If you are going to eat them immediately, place them on a lightly greased cookie sheet and bake at 350 degrees for 25-40 minutes, until golden brown. 
If you are going to freeze these, simply put the finished empanadas on a cookie sheet and stick in the freezer until firm. You can then remove them and store in a Ziploc bag for a month or two in the freezer. To reheat, place them on a cookie sheet and thaw for about 15 minutes. Bake them at 350 degrees for 25-40 minutes, until golden brown. Yields: Approximately forty 3-in empanadas. 

Empanada Dough
2 1/4 cups unbleached all-purpose flour
1 1/2 tsp salt
1 stick (1/2 cup) unsalted butter, cut into 1/2-inch cubes
1 large egg
1/3 cup ice water
1 Tbsp distilled white vinegar

Sift flour with salt into a large bowl and blend in butter with your fingertips or a pastry blender until mixture resembles coarse meal with some pea-sized butter lumps. 
Beat together egg, water, and vinegar in a small bowl with a fork. Add to flour mixture, stirring with a fork until just incorporated. The mixture will look "shaggy."
Turn out mixture on a lightly floured surface and gather together, then knead gently with the heel of your hand once or twice, just enough to bring dough together. Form dough into a flat rectangle, wrap in plastic wrap and refrigerate for at least 1 hour. Yields: Approximately twenty 3-in empanadas. 

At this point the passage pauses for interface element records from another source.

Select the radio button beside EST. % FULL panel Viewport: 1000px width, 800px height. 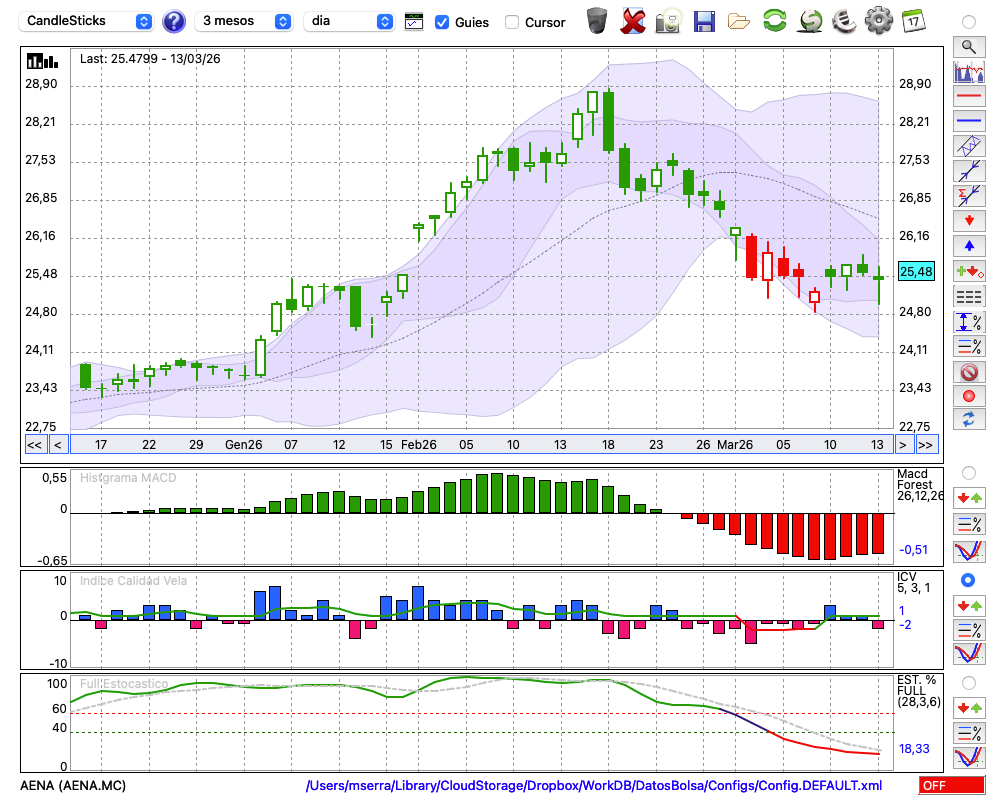click(968, 682)
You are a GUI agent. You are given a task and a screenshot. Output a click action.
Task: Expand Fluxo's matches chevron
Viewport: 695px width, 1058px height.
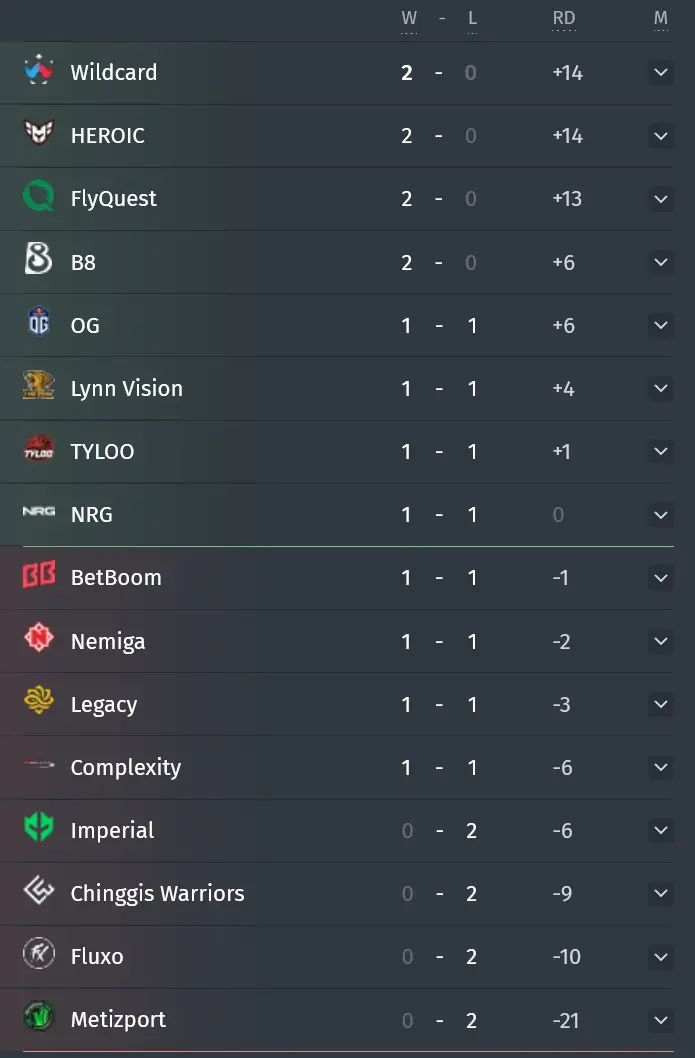[661, 957]
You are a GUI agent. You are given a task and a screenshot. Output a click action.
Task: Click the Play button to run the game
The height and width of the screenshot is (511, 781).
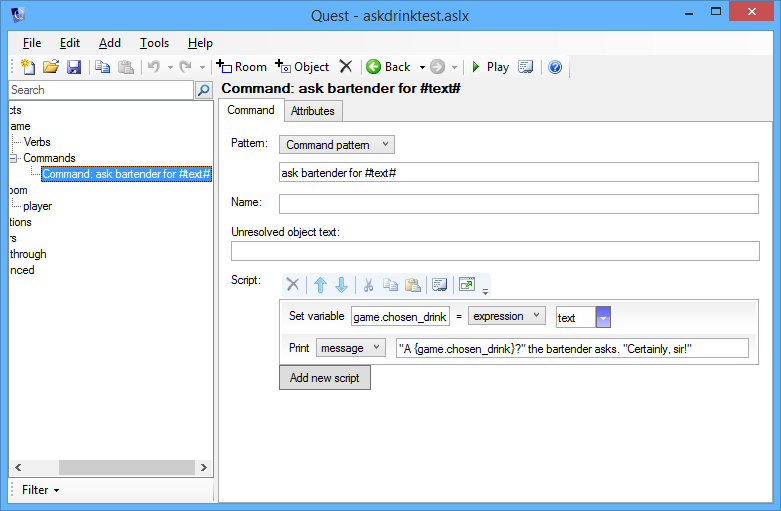point(490,67)
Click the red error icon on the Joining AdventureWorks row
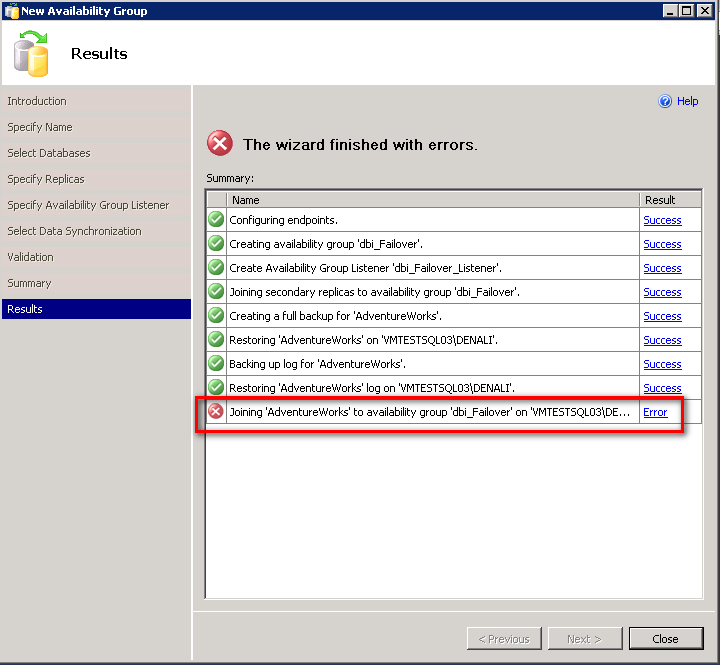This screenshot has width=720, height=665. point(216,412)
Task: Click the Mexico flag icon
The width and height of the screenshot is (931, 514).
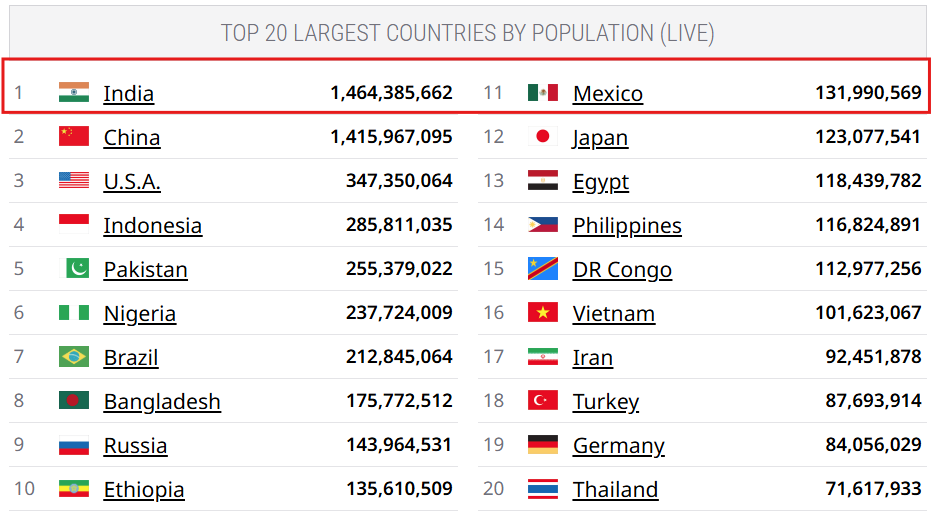Action: (x=543, y=93)
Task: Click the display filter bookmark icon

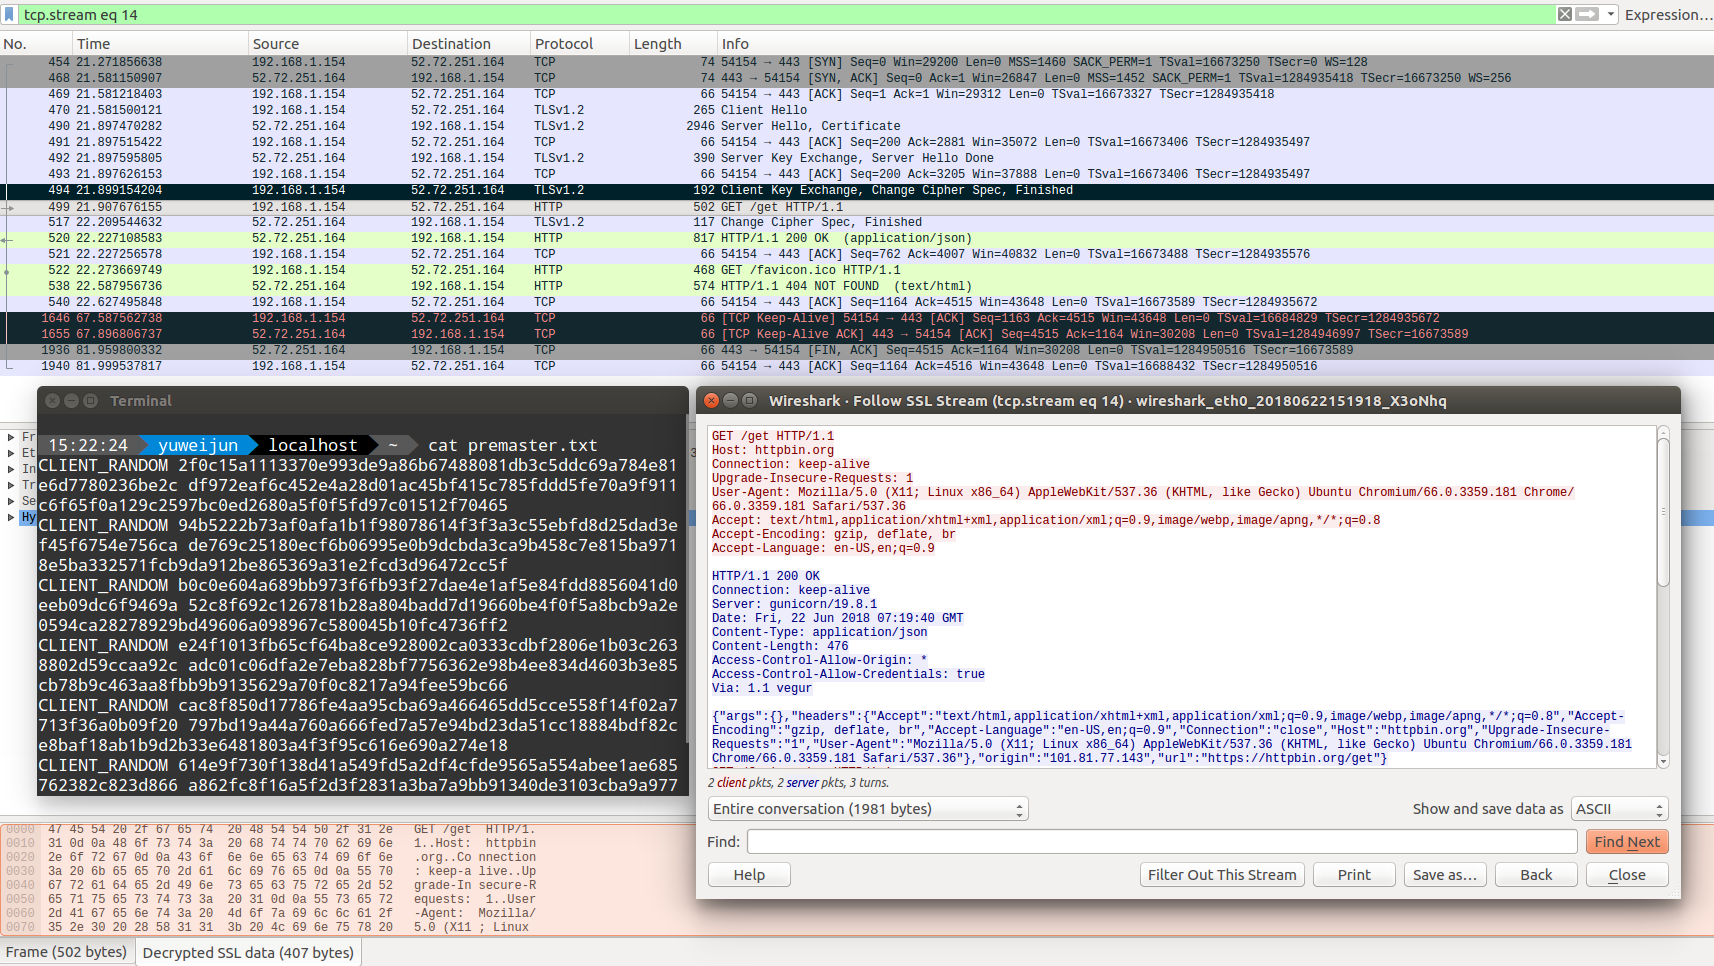Action: (x=10, y=15)
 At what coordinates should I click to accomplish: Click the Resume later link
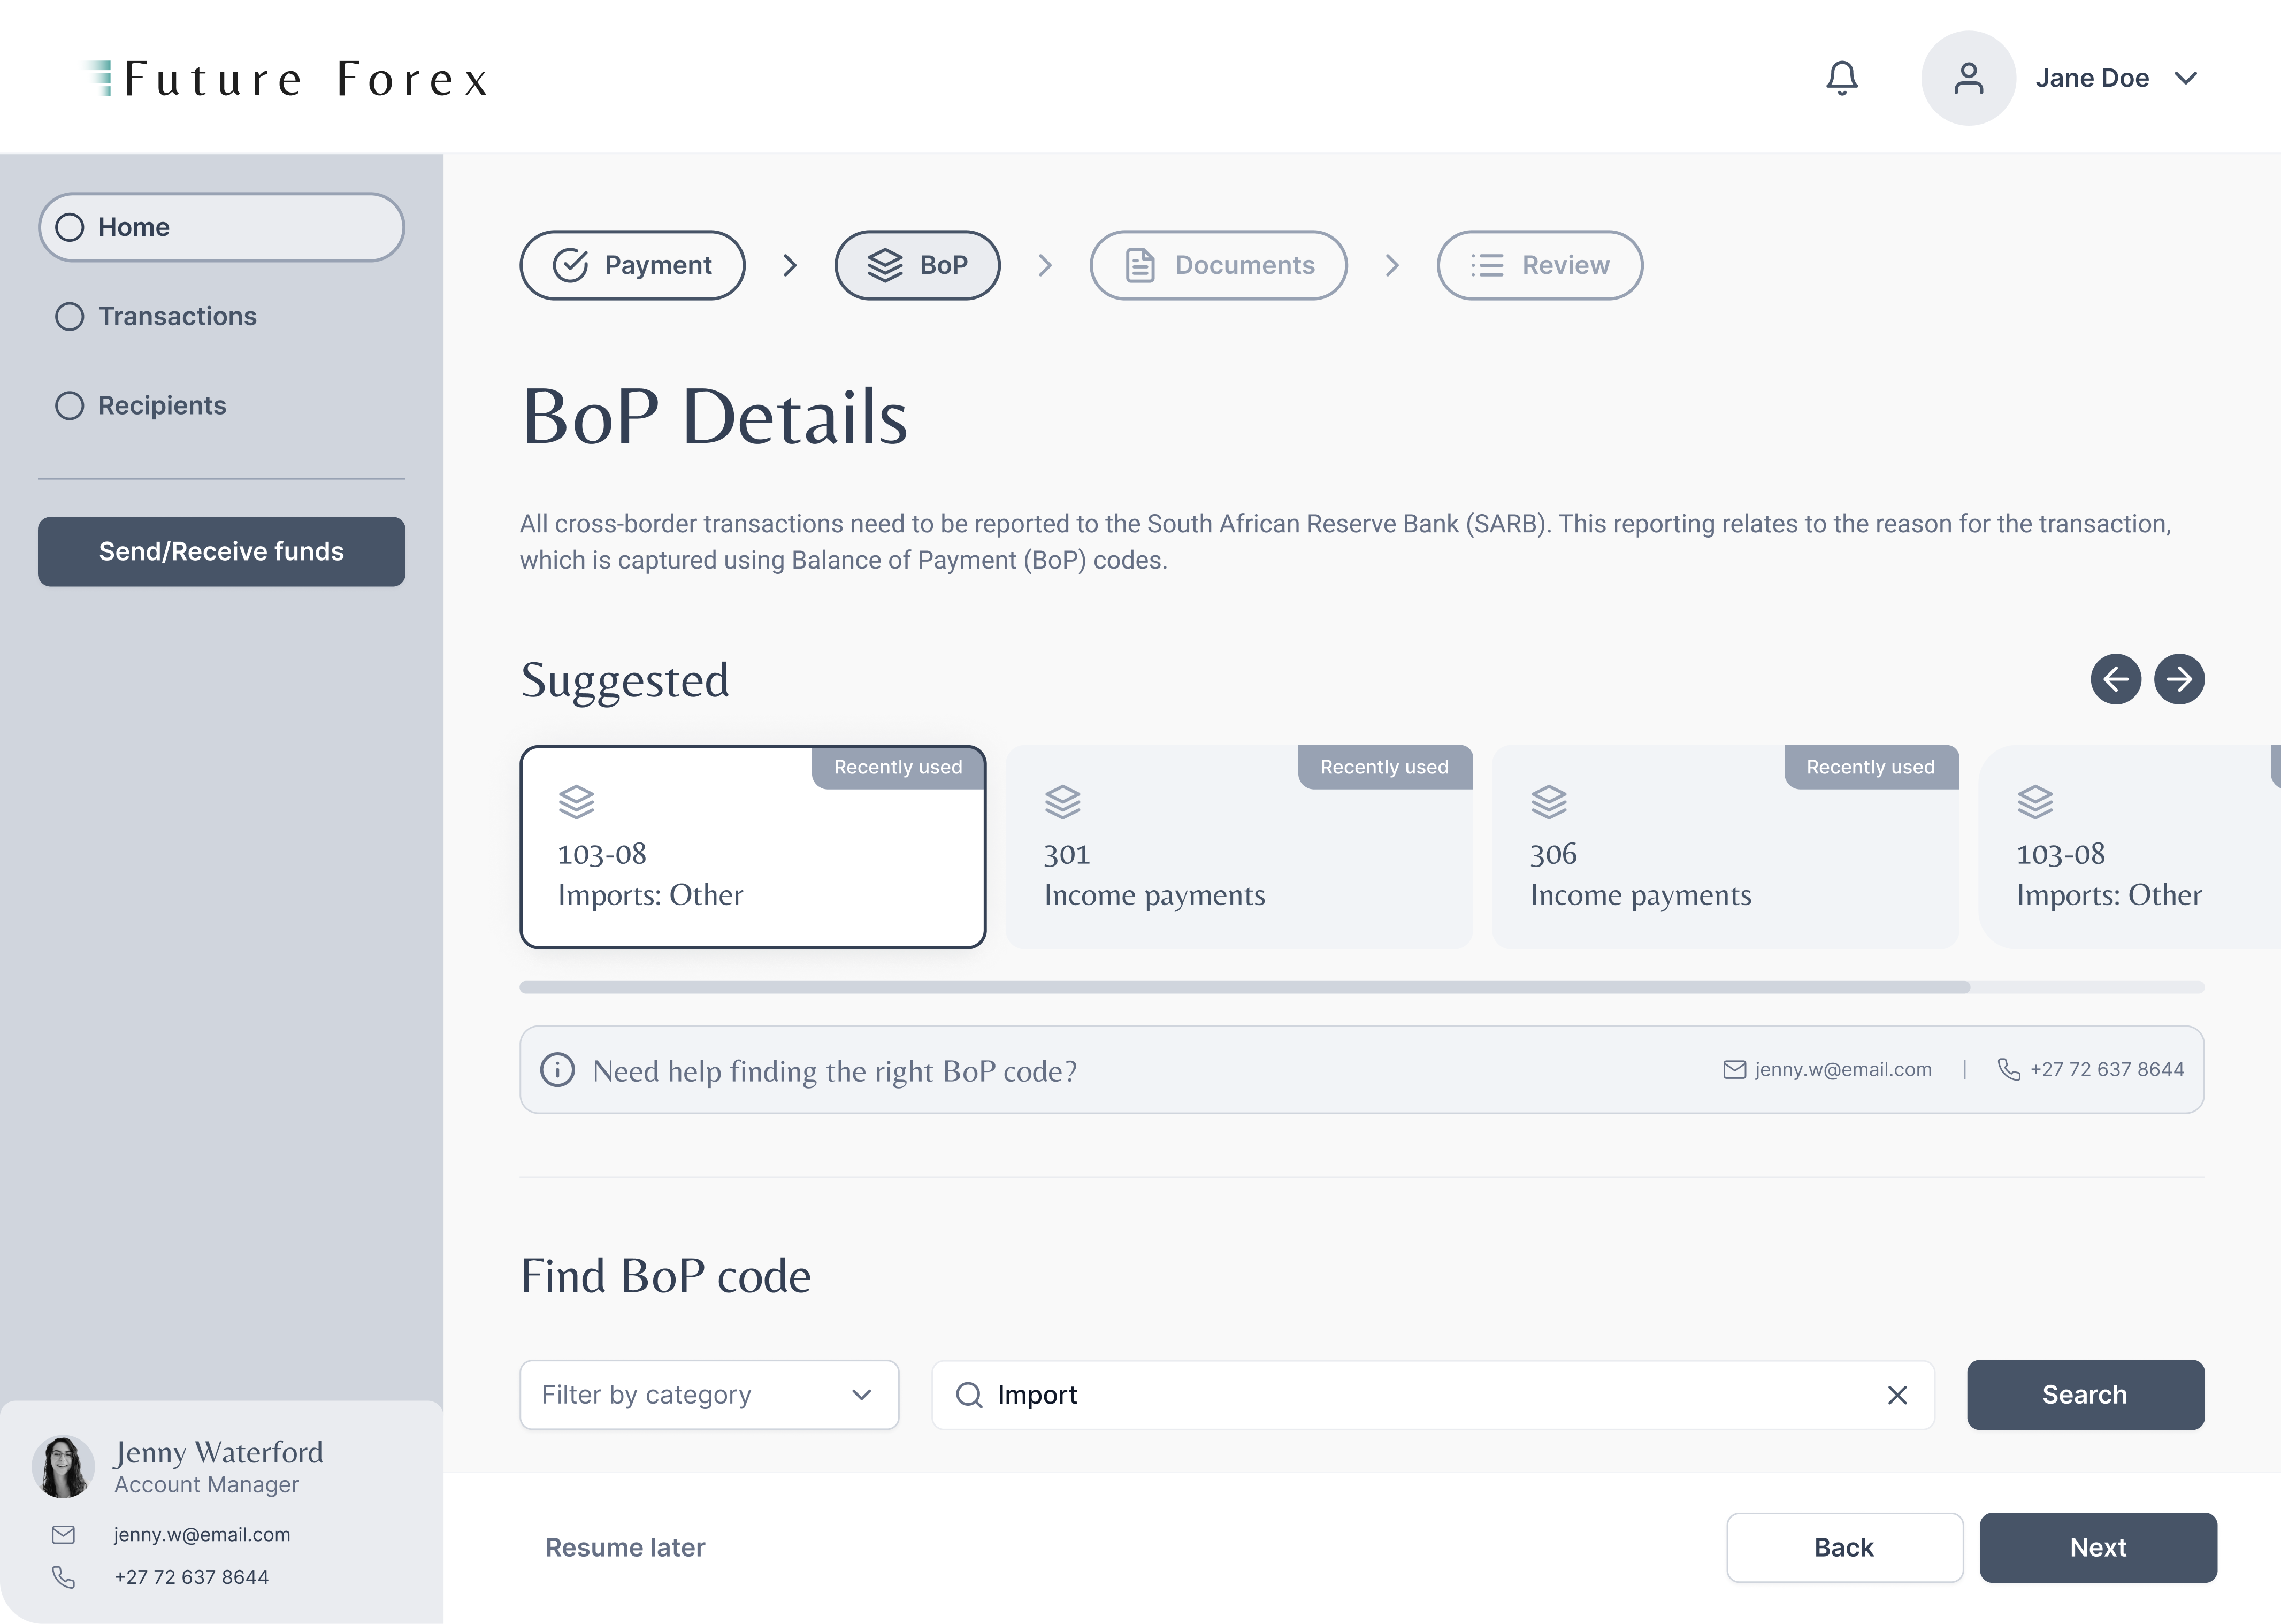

Note: The filling can be made 2 days ahead and cooled, uncovered, then chilled, covered. It also can be frozen until you're ready to make these. Just bring the filling to room temperature before assembling. This recipe actually makes a lot of filling (enough for 40+ or double the dough recipe), so you may want to make one batch and then freeze the rest until you're ready for your next batch. Just make sure there's not a lot of excess water from the spinach. 
I have not made these with pizza dough but that is what the original recipe called for. To me, it was not difficult to make the dough from scratch — and that is coming from a non-baker! I'm sure they'd still be a hit if you used the shortcut, which may be all the time you have during the holidays so don't let that stop you. As an alternative, you might even consider making this into a calzone, which would also be sure to please on a cold winter's night.